Anyways, getting stuff is awesome. I like to see beloved mascots out there forcing friends and relatives to spend money on each other in the vain hope that everyone will forget how little they enjoy each other’s company. There’s always a frontrunner, though: the one mascot who sells more, or is bought more, or kills more than any other. For that reason, and so that I can get some endorsements for Ominous Knife, I’m going to go ahead and say that Toucan Sam will be this year’s hot mascot. It’s gonna be a Froot Loopy Christmas, kids! Be sure to buy all sixteen supporting character plush dolls, including Burny Steve the Wild Boar and Leaky Joe the Water Moccasin! Remember: your parents don’t love you unless they buy you things!

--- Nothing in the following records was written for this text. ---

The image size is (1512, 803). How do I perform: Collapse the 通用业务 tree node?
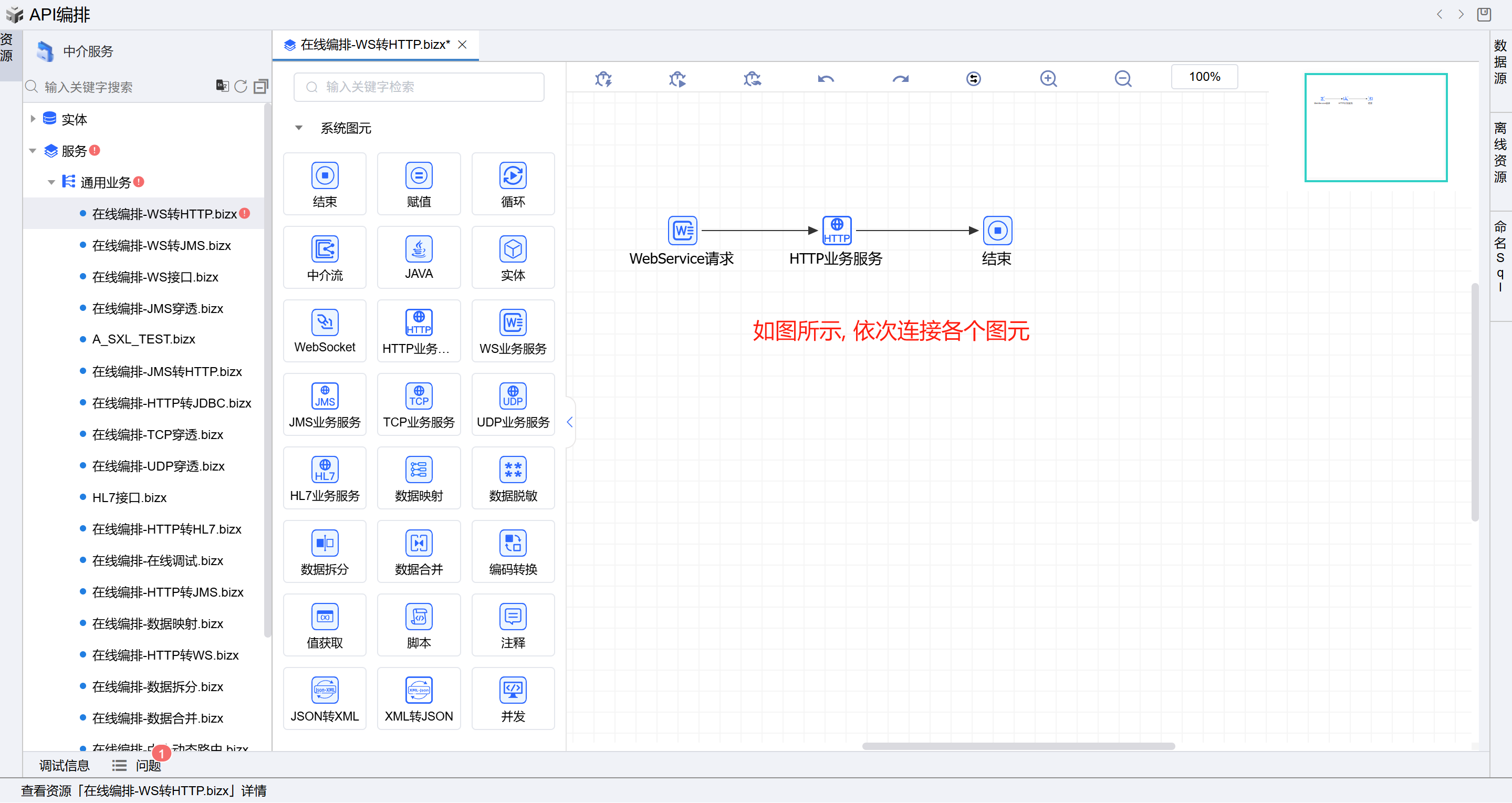coord(51,183)
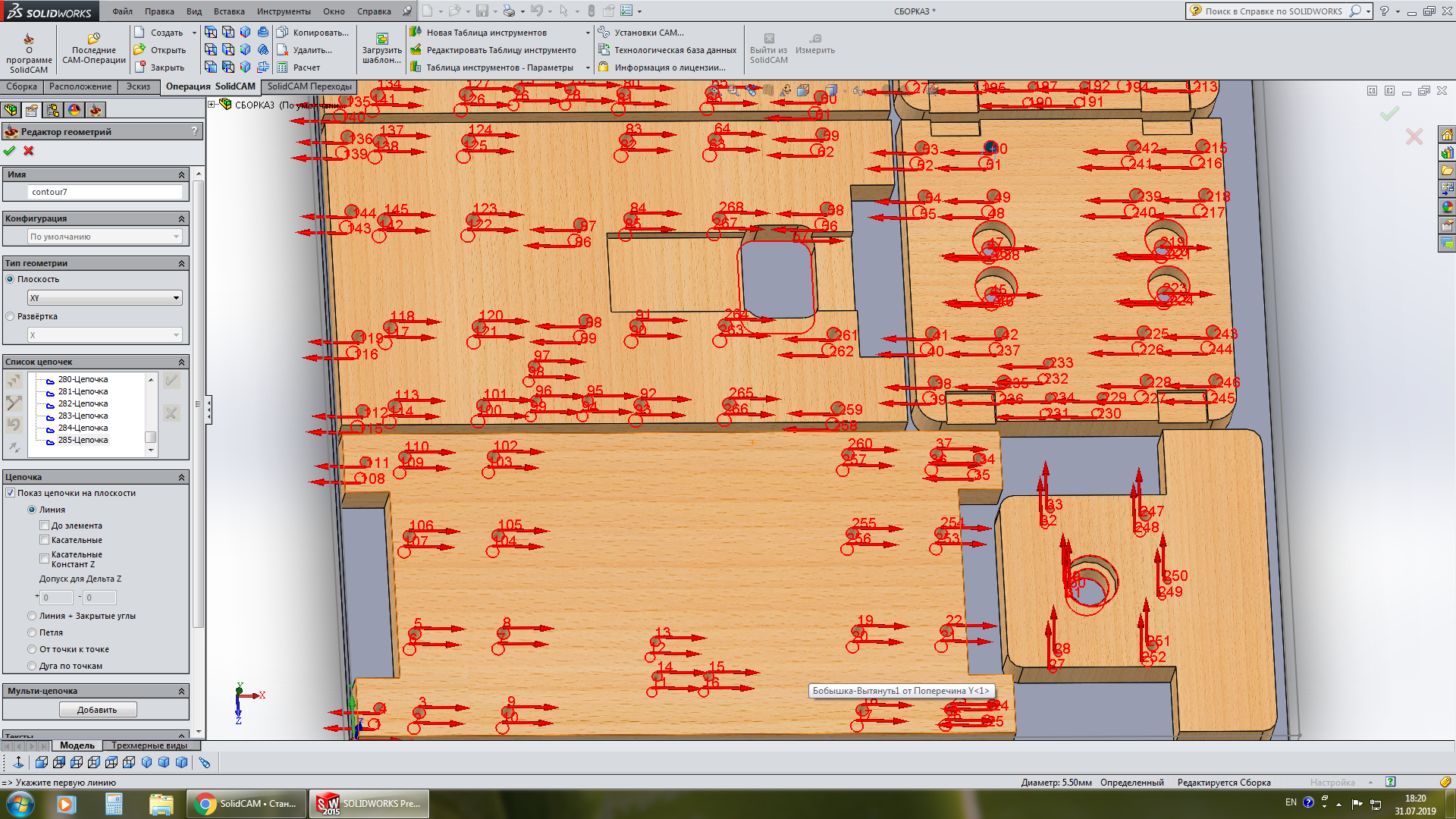Screen dimensions: 1456x819
Task: Open О программе SolidCAM icon
Action: click(x=29, y=39)
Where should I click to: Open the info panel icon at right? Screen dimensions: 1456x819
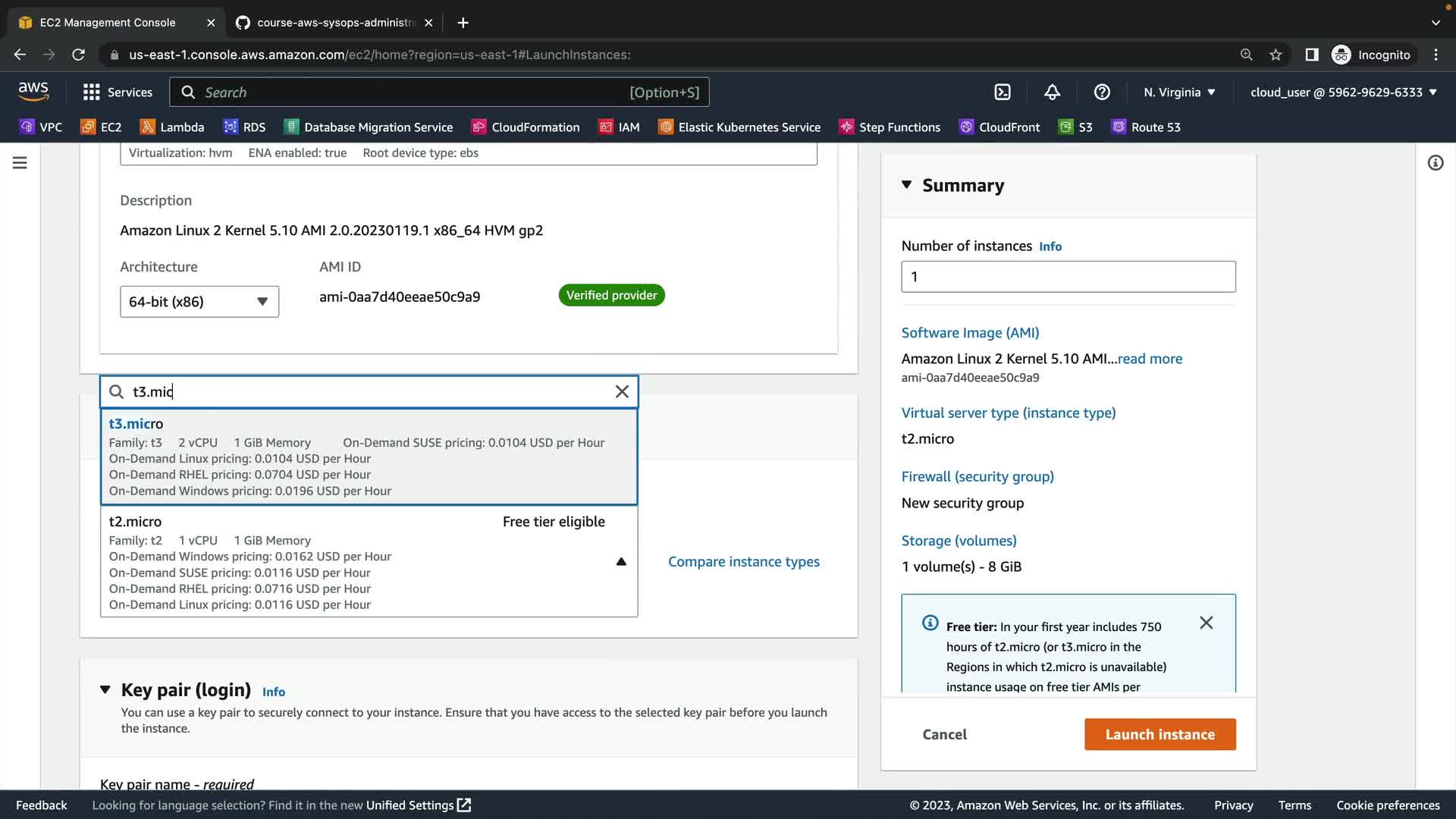(1435, 163)
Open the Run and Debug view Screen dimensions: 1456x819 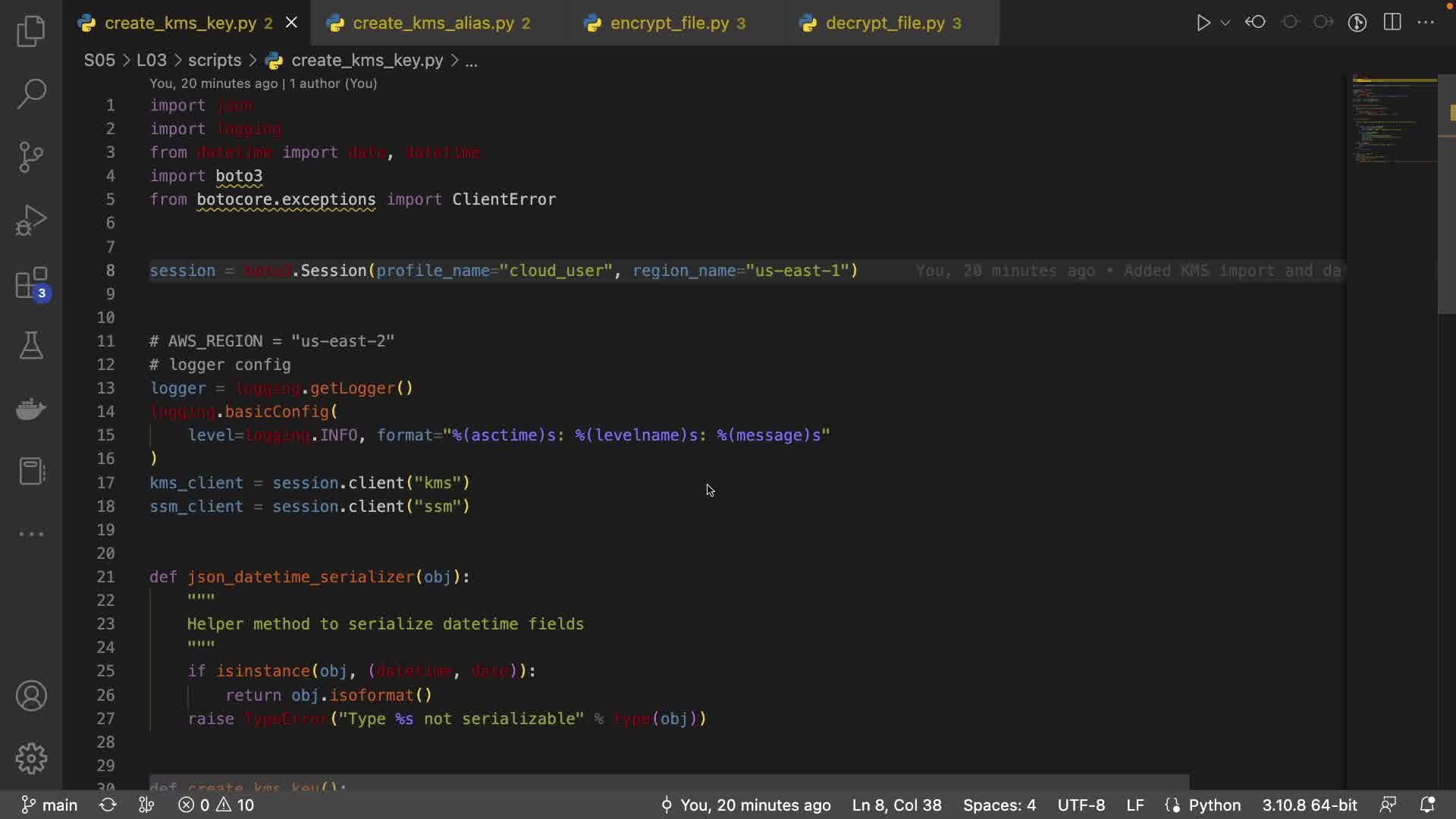pos(31,220)
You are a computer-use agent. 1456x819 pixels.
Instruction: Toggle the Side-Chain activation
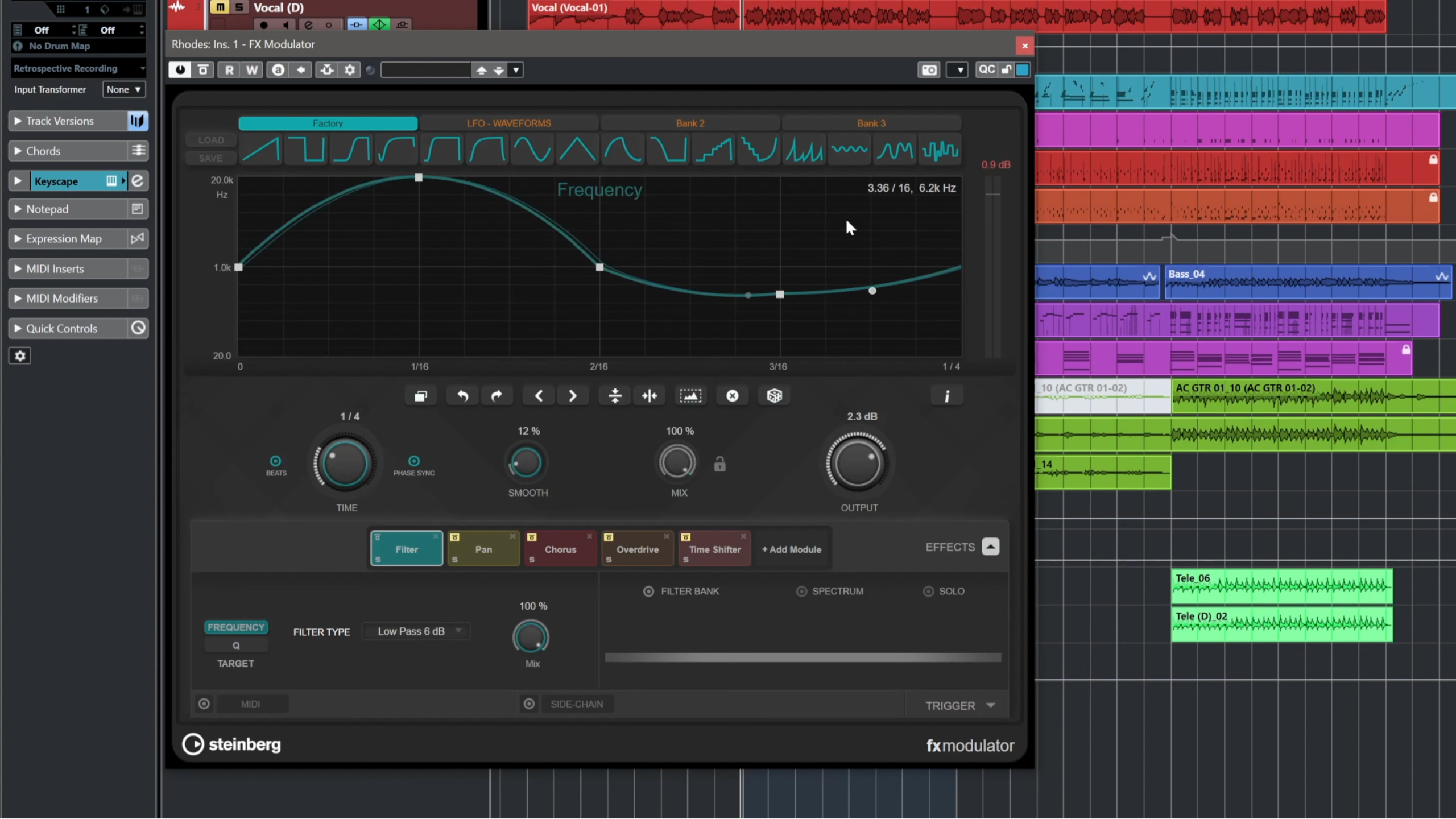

Now, to sit back and watch as riots ensue in the breakfast cereal isle…
- Chris









December 16th, 2008 at 1:18 pm
Hilarious.
December 16th, 2008 at 1:44 pm
HURRAY!!!! i loved this concept .
December 17th, 2008 at 1:14 am
I used to work with miranda, the snowman is better off this way.
December 17th, 2008 at 6:04 pm
the snowman reminds me of well me during the holidays. i have a kindred spirit, the loneliness has abated… oh wait he’s fiction the loneliness is back
December 19th, 2008 at 8:31 pm
wait is he a fake snowman on real snow? does this mean he is having existential issues too?